I thought, in the Cumbrian case, that here was something of male disappointment - a man in his fifties, not, like so many of his country, in a position of power and affluence, but someone with debts, with broken families, almost past the midlife crisis and calling time on things. There's something wrong here - I thought - something wrong with that generation of men. I've seen it with others, bitter, twisted, divorced...
...but then this, and Raoul Moat is younger than me. He's not yet 40 and yet his horizons have reduced. This is something new I think. This is Thatcher's children gone wrong. That Paul Gascoigne, at 43, my age, turned up, seems absolutely appropriate. In an non-spiritual age there's always celebrity, there's always alcohol, there's always death. Moat, we will find out more about over the next days, weeks and months. So far, it's been unedifying enough. Yet its not just his macho cliches - a bouncer, with a young girlfriend, with a gun and the ability to use it - that freaks me out, but the acceptance that seems to come with this. His friends standing by him. A culture that seems to accept his dismal world view as being acceptable. Behind it all, the horrible lies that lead to a culture of domestic violence. This sort of man should surely have spent the last few weeks with better things to do than wanting to hunt down his ex-girlfriend and her new lover. Shouldn't he have been watching the football? Surely that's a matter of "life and death."
What stays with me, apart from the distaste, the disgust at this dreadful thug's sentimental sense of righteousness, is how awfully pointless it all is. In Will Self's "The Book of Dave" the writer does what all good writers do, and imagines a certain future, and Dave Rudman is not so far removed from Raoul Moat. Self has hit upon a character that is capable of scaring us - a self-righteous misanthrope who is both a macho charicature and sentimental in the extreme - I didn't expect him to exit. Men who have lost their girl and their children do not try and grab them back, but try and destroy what's left of that bond out of sheer hurt. Moat is Rudman made flesh, scarily. His long letters to the police and his girlfriend a strange articulation of that hurt; his own "Book of Dave."
The modern man was not supposed to be like this. In the iconic episode of "Cracker" where Robert Carlyle plays a divorced Liverpool fan, mourning for his father and angry with the police following still raw memories of Hillsborough, Jimmy McGovern wrote into existence a template for this man.
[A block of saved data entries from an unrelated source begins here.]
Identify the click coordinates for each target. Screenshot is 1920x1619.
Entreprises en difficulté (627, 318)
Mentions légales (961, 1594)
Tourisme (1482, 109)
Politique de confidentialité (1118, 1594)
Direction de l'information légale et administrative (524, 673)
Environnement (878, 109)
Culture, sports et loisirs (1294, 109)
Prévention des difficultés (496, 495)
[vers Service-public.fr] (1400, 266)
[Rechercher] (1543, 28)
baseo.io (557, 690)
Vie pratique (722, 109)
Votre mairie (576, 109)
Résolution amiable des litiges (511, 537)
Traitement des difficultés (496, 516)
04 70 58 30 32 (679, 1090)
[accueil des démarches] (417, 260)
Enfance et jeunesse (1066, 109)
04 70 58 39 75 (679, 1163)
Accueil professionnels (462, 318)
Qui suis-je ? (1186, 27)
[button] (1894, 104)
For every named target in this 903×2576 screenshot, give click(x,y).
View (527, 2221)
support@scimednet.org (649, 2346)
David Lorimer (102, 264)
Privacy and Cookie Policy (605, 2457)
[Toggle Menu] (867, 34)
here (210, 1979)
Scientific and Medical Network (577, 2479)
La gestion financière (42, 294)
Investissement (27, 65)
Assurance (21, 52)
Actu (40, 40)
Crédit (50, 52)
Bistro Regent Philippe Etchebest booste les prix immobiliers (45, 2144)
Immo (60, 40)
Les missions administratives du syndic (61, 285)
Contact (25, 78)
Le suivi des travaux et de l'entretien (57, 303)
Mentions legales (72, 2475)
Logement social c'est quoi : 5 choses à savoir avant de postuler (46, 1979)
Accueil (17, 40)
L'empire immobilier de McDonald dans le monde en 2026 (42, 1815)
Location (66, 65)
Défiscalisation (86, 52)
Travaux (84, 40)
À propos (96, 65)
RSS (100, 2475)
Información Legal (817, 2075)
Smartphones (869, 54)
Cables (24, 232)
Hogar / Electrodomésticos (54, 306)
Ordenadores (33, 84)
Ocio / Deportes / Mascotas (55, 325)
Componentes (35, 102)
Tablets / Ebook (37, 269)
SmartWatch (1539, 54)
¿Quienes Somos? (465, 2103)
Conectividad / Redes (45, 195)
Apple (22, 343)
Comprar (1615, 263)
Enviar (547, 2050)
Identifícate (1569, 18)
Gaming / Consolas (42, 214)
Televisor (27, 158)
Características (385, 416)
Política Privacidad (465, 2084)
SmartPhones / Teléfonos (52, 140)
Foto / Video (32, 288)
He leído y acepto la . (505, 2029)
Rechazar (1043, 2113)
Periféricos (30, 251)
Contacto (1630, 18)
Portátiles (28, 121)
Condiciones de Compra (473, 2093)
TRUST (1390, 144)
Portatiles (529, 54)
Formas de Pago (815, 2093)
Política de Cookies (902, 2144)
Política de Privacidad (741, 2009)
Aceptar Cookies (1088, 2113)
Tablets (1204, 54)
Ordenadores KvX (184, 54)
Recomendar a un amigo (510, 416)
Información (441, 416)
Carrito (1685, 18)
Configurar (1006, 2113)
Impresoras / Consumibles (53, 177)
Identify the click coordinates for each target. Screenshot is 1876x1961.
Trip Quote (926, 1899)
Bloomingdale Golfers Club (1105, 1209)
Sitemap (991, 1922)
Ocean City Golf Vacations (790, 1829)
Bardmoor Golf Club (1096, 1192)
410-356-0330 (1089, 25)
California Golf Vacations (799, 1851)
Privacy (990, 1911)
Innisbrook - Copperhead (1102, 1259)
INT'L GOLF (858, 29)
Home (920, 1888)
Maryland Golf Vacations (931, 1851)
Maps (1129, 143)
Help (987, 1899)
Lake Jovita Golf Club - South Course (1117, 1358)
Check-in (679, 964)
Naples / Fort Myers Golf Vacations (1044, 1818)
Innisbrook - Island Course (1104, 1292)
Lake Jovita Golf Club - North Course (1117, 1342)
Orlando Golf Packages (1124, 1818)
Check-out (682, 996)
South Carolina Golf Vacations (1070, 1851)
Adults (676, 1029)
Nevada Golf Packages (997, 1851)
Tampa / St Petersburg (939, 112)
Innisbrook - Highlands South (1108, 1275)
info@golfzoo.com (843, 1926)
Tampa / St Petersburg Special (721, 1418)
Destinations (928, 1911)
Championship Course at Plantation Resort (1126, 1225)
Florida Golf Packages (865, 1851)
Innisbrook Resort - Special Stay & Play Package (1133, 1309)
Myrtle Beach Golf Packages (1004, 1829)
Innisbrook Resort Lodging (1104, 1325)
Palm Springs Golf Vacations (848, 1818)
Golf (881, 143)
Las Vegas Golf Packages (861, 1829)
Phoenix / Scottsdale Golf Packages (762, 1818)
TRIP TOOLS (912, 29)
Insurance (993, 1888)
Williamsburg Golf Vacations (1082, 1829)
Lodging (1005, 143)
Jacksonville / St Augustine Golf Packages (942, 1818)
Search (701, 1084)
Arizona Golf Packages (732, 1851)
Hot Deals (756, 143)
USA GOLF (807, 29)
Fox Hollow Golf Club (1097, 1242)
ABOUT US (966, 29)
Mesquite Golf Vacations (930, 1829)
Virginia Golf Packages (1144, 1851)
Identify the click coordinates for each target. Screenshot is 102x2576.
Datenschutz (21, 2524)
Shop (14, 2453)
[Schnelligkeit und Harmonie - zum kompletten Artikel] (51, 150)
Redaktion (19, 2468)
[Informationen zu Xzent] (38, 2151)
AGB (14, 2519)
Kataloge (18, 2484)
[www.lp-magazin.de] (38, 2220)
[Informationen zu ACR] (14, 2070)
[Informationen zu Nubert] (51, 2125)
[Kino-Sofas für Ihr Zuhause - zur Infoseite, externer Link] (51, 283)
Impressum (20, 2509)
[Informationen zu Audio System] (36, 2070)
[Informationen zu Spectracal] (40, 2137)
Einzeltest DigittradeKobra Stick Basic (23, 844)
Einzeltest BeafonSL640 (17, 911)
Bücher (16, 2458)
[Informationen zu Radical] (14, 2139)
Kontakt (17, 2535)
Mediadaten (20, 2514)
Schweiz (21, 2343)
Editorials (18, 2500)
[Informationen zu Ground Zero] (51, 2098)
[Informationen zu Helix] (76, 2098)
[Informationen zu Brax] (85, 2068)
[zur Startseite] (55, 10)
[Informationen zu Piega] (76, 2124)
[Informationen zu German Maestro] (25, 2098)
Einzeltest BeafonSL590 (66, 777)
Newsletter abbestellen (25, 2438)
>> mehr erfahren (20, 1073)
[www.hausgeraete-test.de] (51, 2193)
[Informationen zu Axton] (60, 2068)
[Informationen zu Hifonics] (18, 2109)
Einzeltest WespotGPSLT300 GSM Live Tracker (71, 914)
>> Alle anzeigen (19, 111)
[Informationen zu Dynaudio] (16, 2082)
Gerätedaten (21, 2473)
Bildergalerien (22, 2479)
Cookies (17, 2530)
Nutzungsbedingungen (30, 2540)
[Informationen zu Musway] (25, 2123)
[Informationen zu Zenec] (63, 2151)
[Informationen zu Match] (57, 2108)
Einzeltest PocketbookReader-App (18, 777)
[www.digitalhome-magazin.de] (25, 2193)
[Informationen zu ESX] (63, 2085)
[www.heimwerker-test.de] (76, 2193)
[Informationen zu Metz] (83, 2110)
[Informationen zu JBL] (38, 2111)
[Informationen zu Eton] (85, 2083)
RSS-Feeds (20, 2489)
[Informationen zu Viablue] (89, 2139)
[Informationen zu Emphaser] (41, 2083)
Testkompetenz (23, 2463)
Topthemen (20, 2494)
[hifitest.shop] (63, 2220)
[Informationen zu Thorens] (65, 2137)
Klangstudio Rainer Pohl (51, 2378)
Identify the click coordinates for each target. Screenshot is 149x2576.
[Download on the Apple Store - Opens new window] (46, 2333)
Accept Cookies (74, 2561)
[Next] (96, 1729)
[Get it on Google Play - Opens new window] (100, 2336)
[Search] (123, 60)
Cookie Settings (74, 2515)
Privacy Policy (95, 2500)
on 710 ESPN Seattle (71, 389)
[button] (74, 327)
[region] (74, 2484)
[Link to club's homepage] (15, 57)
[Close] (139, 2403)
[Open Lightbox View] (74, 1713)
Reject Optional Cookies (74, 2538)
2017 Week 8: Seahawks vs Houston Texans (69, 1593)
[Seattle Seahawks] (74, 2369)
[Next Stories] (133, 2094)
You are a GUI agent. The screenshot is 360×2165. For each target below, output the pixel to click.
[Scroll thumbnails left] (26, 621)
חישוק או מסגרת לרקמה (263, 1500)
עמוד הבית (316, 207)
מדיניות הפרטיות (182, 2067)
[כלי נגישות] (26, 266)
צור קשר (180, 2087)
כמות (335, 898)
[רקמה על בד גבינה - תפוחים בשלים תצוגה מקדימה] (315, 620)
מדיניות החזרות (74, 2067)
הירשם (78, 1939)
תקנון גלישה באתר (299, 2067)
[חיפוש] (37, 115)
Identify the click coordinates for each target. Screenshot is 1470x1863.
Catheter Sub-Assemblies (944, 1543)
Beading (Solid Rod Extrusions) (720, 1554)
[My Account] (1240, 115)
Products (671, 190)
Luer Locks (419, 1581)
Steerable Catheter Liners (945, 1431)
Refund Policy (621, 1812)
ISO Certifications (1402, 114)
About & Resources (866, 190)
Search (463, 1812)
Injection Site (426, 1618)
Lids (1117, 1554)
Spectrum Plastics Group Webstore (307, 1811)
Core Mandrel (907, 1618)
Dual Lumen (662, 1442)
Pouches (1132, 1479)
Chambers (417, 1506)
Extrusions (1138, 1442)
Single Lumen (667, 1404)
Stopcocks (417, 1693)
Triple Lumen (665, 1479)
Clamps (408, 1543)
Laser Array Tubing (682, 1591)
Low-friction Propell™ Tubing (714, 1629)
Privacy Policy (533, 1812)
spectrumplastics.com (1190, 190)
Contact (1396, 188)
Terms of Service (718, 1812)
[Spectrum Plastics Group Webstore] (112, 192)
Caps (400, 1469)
Yet Carlyle's character had motive. He was destroyed as well as being destroyer. Moat and his premeditated, nihilistic helter skelter of destruction this week - leaving two dead (himself included), two injured, and many more scarred - seems the worst kind of narcissism. Guns are hard to come by in the UK - yet he found one hours or days after being let out of jail. On the radio this morning I heard an ex-girlfriend talking of the violence he inflicted on her, and a friend of his dismayed at his passing. How can one untangle the apparent attraction of this dismal nonentity who, in his mid-thirties, saw life as only a dead end, who was unable to take responsibility for his savage action?